**Your objective**
From the line that has "You are a GUI" down to the last line of the data below, set down every line exactly, but none of the pictures.

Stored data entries

──────

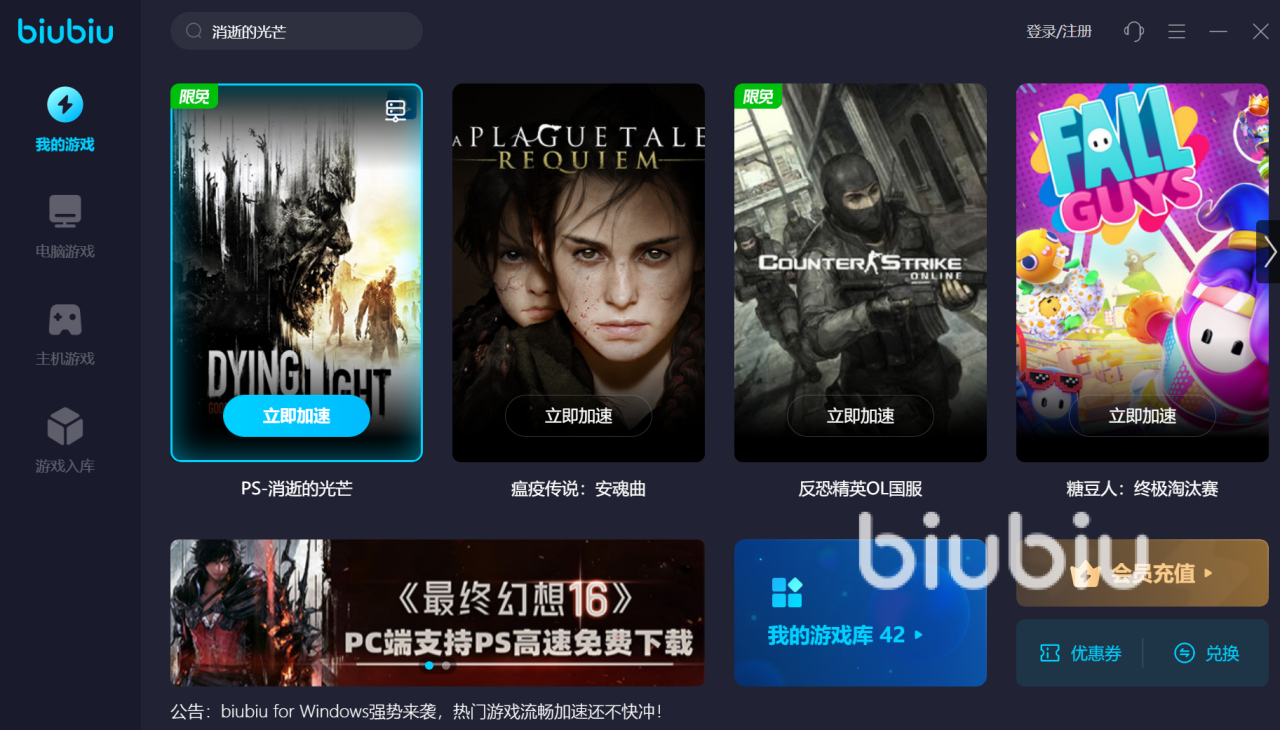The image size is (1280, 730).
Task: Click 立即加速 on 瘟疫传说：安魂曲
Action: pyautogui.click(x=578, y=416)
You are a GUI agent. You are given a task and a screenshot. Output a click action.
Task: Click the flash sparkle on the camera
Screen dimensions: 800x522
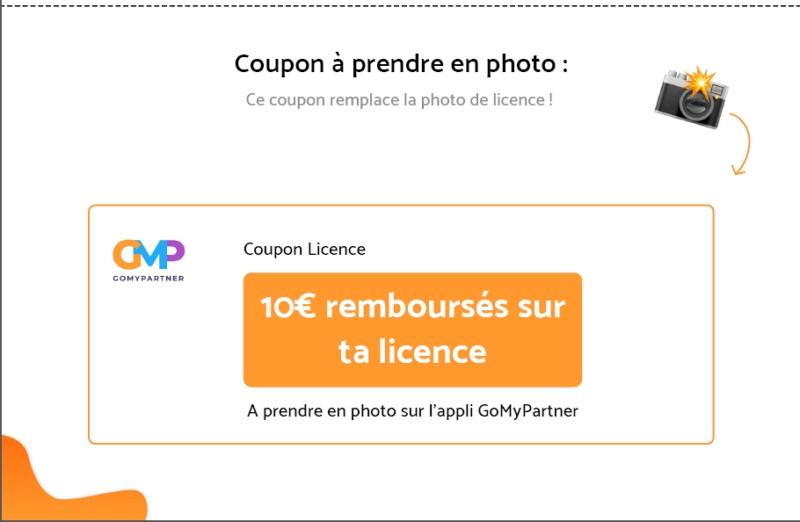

──────

**Written answer**
You are a GUI agent. You are given a task and a screenshot. Output a click action.
Task: Click the flash sparkle on the camera
Screen dimensions: 800x522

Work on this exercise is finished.